O líder do governo no Senado, Romero Jucá (PMDB-RR), disse nesta segunda-feira que o Palácio do Planalto “não vai capitanear a curto prazo” a criação de um novo imposto para financiar a saúde.

Jucá descartou a possibilidade de um novo tributo surgir neste ano e reconheceu que será “muito difícil” emplacar a ideia para o 2012 por causa das eleições municipais.

Na avaliação do líder, a nova fase da crise financeira internacional impede a discussão de um novo imposto em 2011. “Esse ano o clima não leva a condição de criar novo imposto. A conjuntura nacional é de baixar imposto, queremos ter mais crescimento gerar empregos e isso não combina com criação de imposto. Esse ano é descartado”, disse.

Presidente da Câmara descarta criar imposto para a saúde
Maioria no Senado descarta imposto para custear saúde

Jucá afirmou que o Congresso deve resistir o patrocínio de mais um tributo em ano eleitoral. “É muito difícil se criar imposto no próximo ano, o governo não vai capitanear a criação de impostos a curto prazo. Descartada [a criação] não, mas essa questão precisa ser discutida”.

O líder disse que o governo defende que o projeto que trata da regulamentação da chamada Emenda 29 seja analisado com “rapidez” pelo Senado. A proposta estabelece os gastos dos três níveis de governo com saúde e foi aprovado na última quarta-feira pela Câmara.

A proposta vai tramitar em três comissões do Senado: Constituição e Justiça, Assuntos Sociais e Assuntos Econômicos antes de ser levada ao plenário.

O líder disse que o governo vai trabalhar para que seja mantido o texto aprovado pela Câmara e que retirou a obrigatoriedade para o governo federal a aplicar no sistema de saúde 10% de suas receitas. A medida tinha sido aprovado em 2008 pelo Senado, durante a primeira análise da regulamentação da Emenda 29.

A Folha mostrou hoje que 43 dos 81 senadores, ou 53% do total, disseram que apoiam uma proposta que determine os 10% das receitas da União para investimento em saúde.

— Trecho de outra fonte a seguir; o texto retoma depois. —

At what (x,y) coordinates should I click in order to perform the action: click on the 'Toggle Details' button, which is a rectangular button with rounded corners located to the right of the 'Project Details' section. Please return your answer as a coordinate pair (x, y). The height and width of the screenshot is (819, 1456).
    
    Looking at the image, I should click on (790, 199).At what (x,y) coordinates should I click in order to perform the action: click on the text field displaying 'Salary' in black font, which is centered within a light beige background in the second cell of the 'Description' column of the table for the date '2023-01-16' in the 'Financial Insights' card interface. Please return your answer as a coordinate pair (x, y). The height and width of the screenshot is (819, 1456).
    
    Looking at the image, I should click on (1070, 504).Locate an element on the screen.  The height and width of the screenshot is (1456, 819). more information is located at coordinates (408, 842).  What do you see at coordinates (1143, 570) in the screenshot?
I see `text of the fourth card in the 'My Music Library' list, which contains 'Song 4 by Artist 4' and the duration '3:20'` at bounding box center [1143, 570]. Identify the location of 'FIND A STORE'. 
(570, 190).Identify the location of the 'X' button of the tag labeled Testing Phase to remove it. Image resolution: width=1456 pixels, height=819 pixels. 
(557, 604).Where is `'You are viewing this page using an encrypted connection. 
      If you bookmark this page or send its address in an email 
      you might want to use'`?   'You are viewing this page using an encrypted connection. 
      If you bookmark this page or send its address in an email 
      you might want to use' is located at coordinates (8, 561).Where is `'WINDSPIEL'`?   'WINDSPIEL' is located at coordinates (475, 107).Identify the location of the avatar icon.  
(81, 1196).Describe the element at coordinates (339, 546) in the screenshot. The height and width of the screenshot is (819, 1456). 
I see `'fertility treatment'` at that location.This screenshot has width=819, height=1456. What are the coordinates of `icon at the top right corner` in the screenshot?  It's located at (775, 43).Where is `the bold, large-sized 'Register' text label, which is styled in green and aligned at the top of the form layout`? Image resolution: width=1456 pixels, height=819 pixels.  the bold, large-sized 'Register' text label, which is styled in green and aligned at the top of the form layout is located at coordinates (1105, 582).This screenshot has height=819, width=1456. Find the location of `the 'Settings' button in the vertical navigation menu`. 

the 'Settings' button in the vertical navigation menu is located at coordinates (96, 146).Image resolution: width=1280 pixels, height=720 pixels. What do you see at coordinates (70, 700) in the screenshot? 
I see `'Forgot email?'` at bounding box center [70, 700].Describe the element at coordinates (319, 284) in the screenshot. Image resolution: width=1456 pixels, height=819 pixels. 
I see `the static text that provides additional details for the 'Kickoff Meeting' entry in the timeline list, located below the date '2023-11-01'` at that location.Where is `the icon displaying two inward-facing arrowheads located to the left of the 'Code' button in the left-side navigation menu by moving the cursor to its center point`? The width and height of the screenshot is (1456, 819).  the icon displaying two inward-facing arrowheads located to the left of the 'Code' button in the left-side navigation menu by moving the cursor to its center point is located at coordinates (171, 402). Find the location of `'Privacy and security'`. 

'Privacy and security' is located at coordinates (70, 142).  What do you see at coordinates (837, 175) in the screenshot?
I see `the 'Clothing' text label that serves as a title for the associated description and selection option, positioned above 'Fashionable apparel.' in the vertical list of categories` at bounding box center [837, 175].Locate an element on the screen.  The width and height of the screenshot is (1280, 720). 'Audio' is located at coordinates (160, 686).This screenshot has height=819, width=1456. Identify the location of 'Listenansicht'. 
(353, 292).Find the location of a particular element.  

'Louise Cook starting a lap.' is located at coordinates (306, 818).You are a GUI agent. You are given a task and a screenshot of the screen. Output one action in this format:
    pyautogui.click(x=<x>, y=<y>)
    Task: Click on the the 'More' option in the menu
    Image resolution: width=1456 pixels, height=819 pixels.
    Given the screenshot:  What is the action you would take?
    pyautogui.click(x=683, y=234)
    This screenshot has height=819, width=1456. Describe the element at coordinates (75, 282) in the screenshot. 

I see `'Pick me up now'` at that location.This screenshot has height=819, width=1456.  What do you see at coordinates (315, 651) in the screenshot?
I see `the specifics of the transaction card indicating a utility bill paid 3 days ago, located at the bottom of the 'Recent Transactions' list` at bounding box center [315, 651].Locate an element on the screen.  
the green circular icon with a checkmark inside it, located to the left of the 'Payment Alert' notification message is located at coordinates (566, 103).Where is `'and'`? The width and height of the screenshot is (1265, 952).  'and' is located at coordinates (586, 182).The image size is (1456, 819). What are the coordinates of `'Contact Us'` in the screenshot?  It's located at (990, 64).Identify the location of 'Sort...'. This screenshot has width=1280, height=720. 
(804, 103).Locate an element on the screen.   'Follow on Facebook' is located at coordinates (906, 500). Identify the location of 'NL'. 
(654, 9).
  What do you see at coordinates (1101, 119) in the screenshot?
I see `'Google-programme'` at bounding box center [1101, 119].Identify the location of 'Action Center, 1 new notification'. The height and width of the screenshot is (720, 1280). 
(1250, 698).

A Constituição determina que os gastos do governo federal com saúde acompanhem a expansão da economia e sejam reajustados todo ano de acordo com a variação do PIB (Produto Interno Bruto), mas não estabelece nenhum tipo de vinculação das suas receitas com o setor.

Segundo o líder, o Senado aprovou a vinculação com a condição de os deputados criarem um novo imposto para financiar o setor, a CSS (Contribuição Social para Saúde), que ficou inviabilizado na Câmara, com a retirada da base de cálculo.

“Vamos mostrar que o acordo foi quebrado e torna a proposta inexequível”.

A oposição vai insistir em retomar o texto original da regulamentação da Emenda 29 com os 10% e critica a mobilização do governo por um novo imposto. “Falar em novo imposto trata-se de uma confissão de incompetência administrativa. Está provado que o governo arrecada demais, os recursos existem, o que falta é competência de gerenciamento, honestidade e organização”, disse o líder do PSDB no Senado, Alvaro Dias (PSDB-PR).